[Entries on locating words and elements]
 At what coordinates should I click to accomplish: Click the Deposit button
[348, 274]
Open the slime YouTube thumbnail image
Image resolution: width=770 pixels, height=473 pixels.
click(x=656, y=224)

▶ Instruction:
Find every line in the listing above that contains the string "click", and copy each one. Matches must have the same case.

▶ Answer for the task:
 At what coordinates should I click to accomplish: Click the Deposit button
click(x=656, y=224)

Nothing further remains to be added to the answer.